• **Passage provided**:
---

Rodgers vs. Herbalife (docket)14 Jun 2018 :: by Jason Jones
UNITED STATES DISTRICT COURT SOUTHERN DISTRICT OF FLORIDA
Case No. 1:17-cv-23429
September 18, 2017, a class action lawsuit against Herbalife and forty-four of its top distributors was filed in federal court.
The complaint alleges that the parties conspire to produce and sell a mandatory event series to which Herbalife business opportunity participants lose millions of dollars per year.
Eight plaintiff’s have bravely agreed to represent a class of tens (potentially hundreds) of thousands of victims. Plaintiffs–who hail from Florida, New Jersey, Oklahoma, and Ohio–were all Herbalife business opportunity participants who spent between twelve and forty-eight months doggedly pursuing the success guaranteed at Herbalife “Circle of Success” events.
Truth in Advertising’s summary of the complaint included a video compilation of Herbalife distributors touting these events in fantastical terms.

---

• **Data rows**:
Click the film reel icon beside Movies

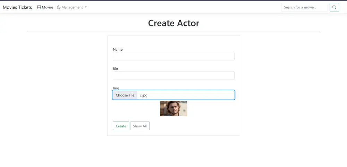[x=39, y=7]
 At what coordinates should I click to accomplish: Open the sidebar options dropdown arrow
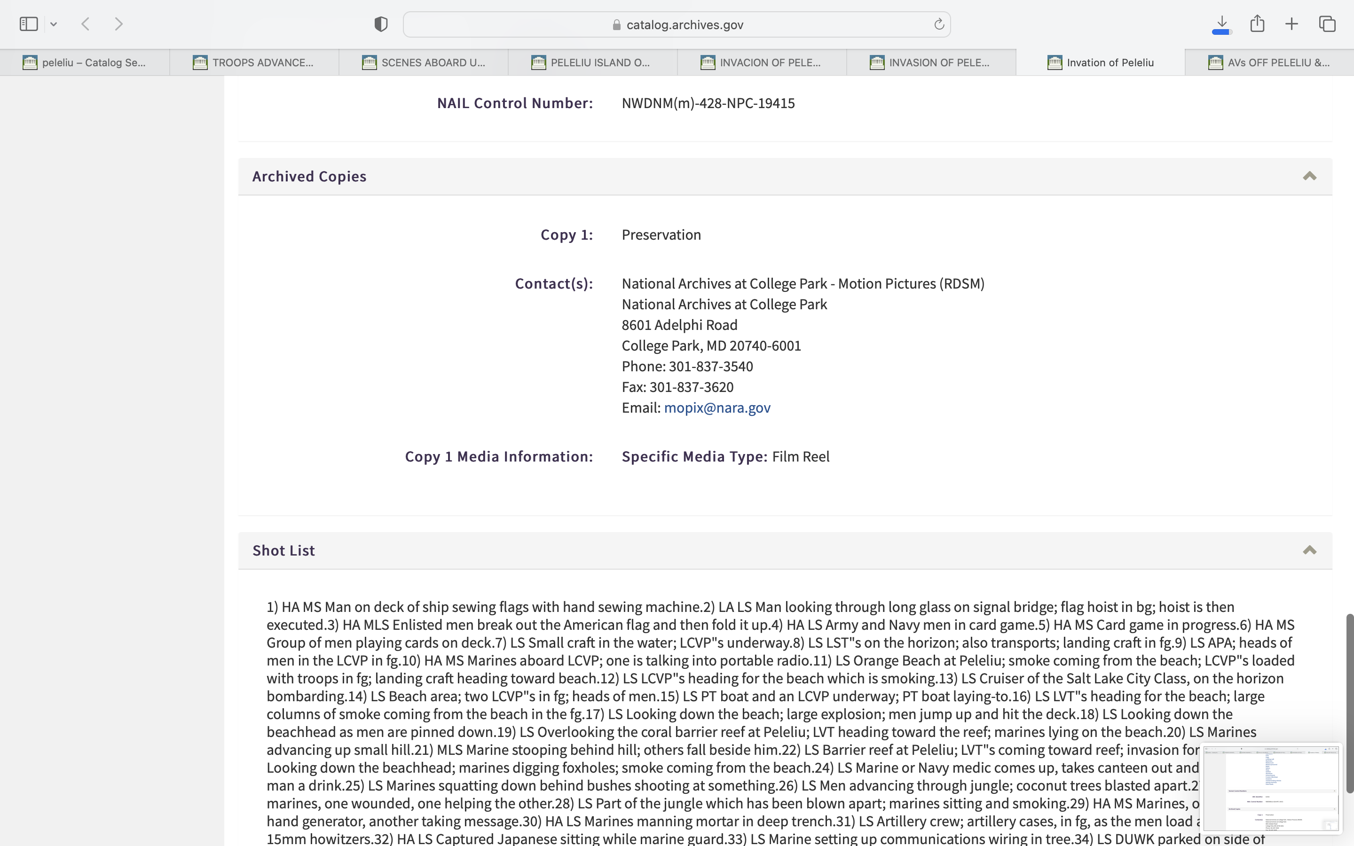(54, 24)
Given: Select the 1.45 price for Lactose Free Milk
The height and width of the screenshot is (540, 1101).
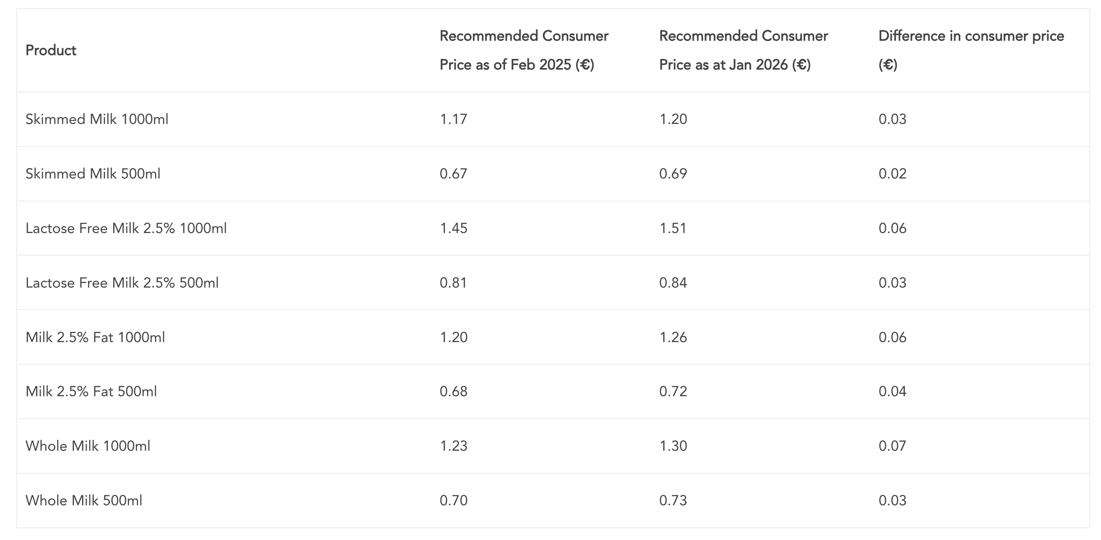Looking at the screenshot, I should [x=453, y=229].
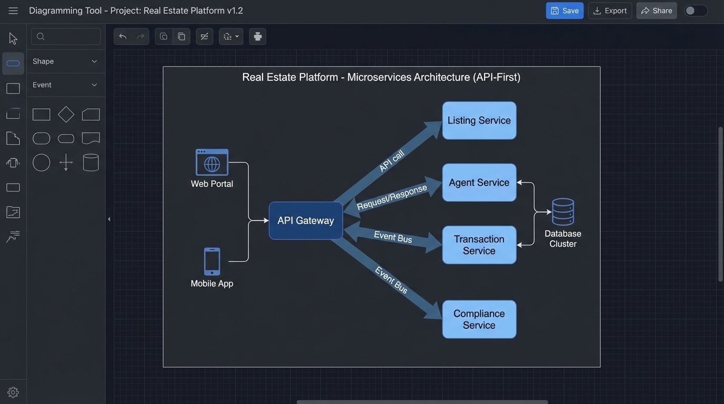The height and width of the screenshot is (404, 724).
Task: Toggle the switch next to Share
Action: click(x=696, y=11)
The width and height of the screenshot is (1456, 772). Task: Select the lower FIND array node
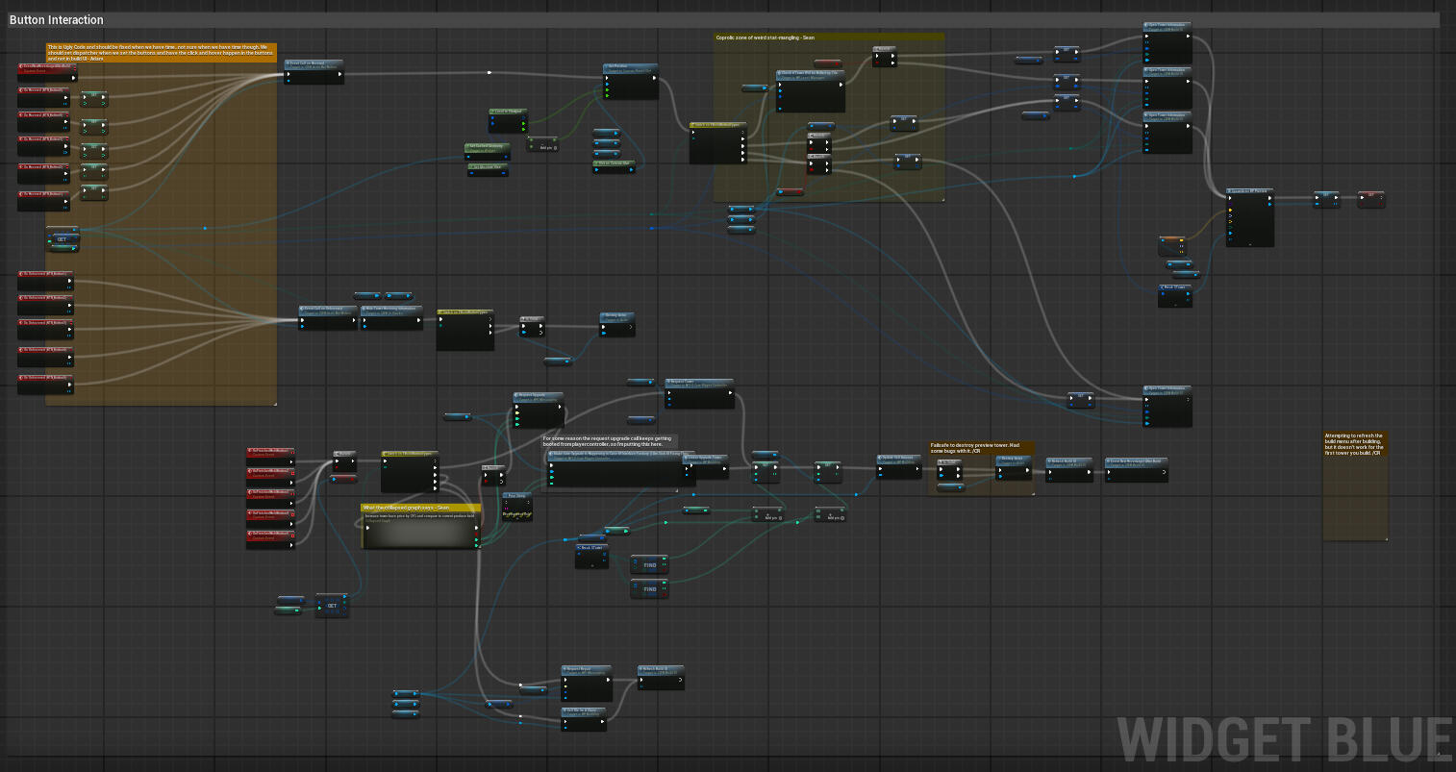click(x=649, y=588)
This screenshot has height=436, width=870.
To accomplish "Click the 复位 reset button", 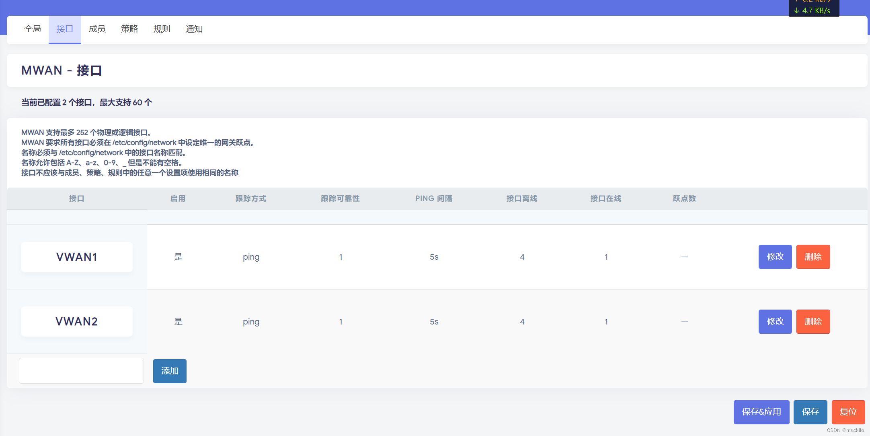I will tap(848, 412).
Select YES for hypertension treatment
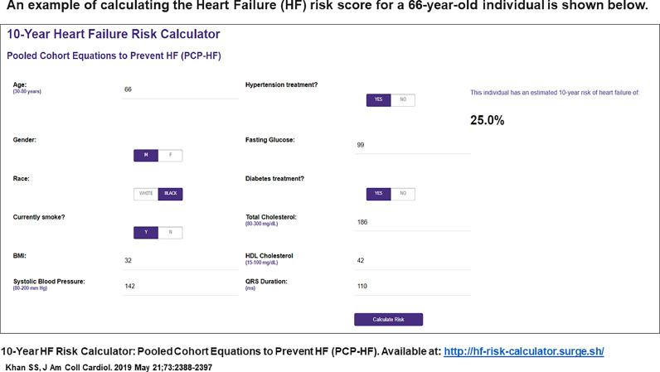The width and height of the screenshot is (660, 372). coord(378,99)
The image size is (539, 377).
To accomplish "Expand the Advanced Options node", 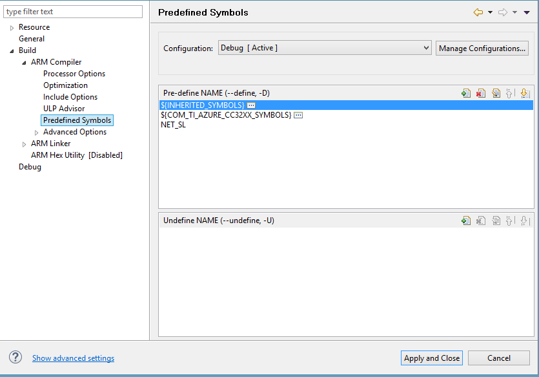I will pos(37,133).
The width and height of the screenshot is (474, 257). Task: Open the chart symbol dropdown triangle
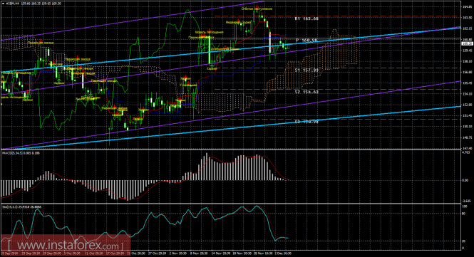pyautogui.click(x=4, y=4)
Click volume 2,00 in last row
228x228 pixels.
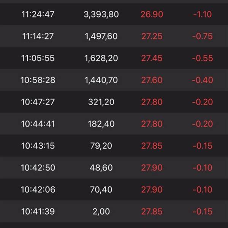101,212
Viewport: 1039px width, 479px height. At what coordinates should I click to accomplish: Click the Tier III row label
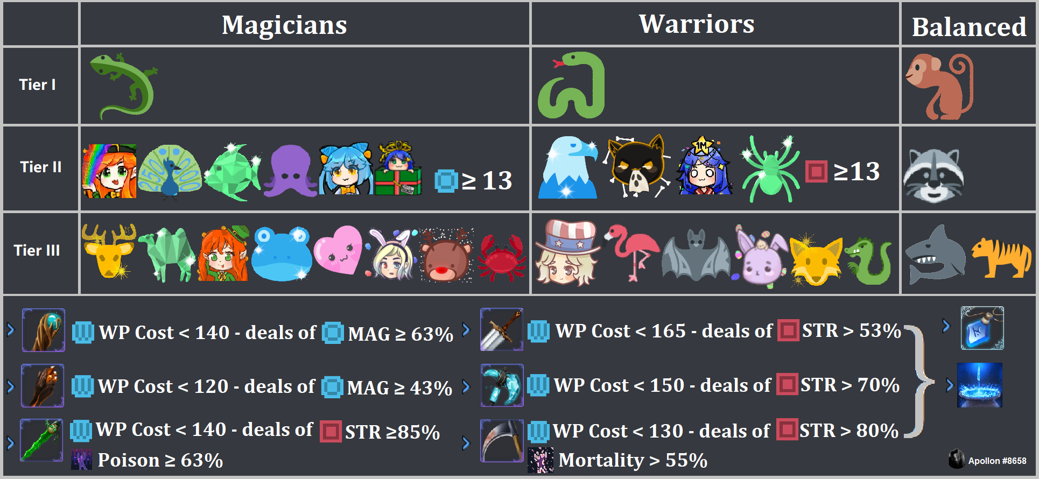tap(37, 250)
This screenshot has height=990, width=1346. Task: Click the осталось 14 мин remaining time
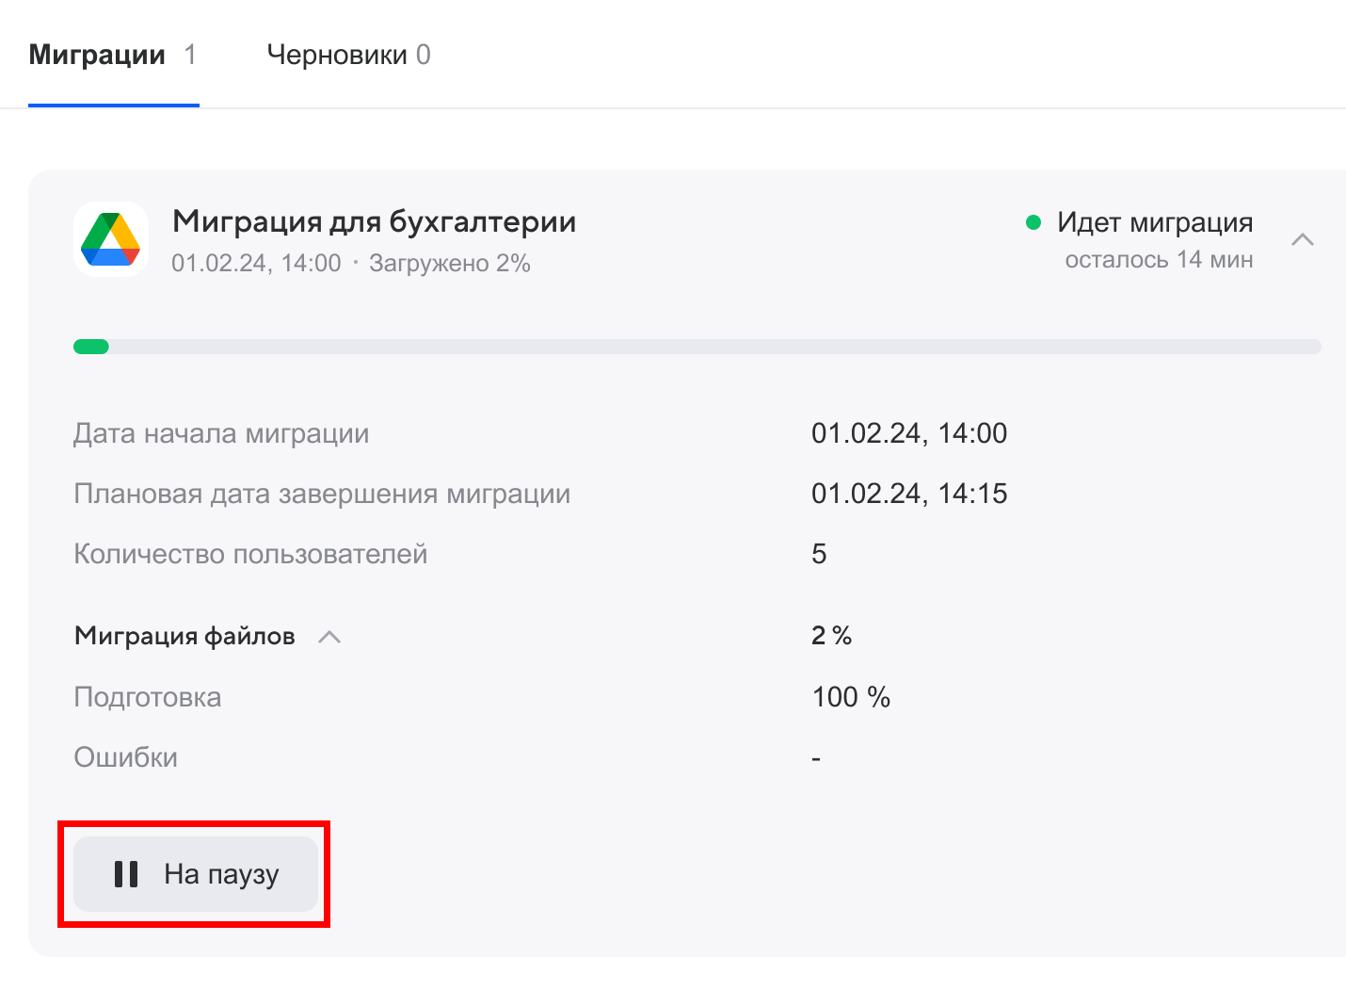(1158, 260)
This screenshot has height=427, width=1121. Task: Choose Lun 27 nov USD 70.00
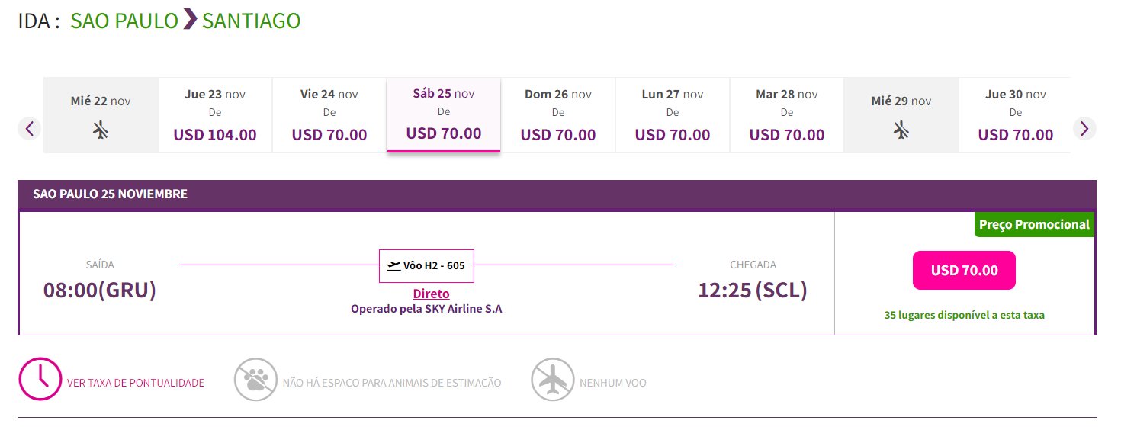pos(673,115)
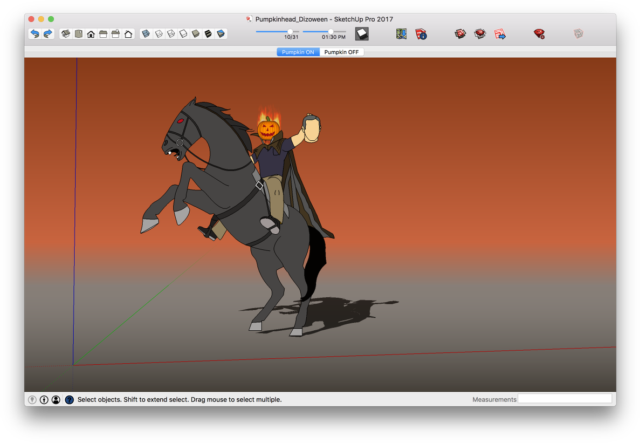Select the Pumpkin ON scene tab

pyautogui.click(x=298, y=52)
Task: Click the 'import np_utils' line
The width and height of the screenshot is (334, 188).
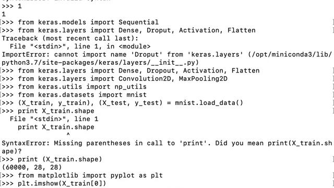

---

• **To be done**:
Reproduce word for word the portion of the Herbalife lawsuit passage starting at "Rodgers vs. Herbalife" and ending at "in federal court.".

• **Written response**:
Rodgers vs. Herbalife (docket)14 Jun 2018 :: by Jason Jones
UNITED STATES DISTRICT COURT SOUTHERN DISTRICT OF FLORIDA
Case No. 1:17-cv-23429
September 18, 2017, a class action lawsuit against Herbalife and forty-four of its top distributors was filed in federal court.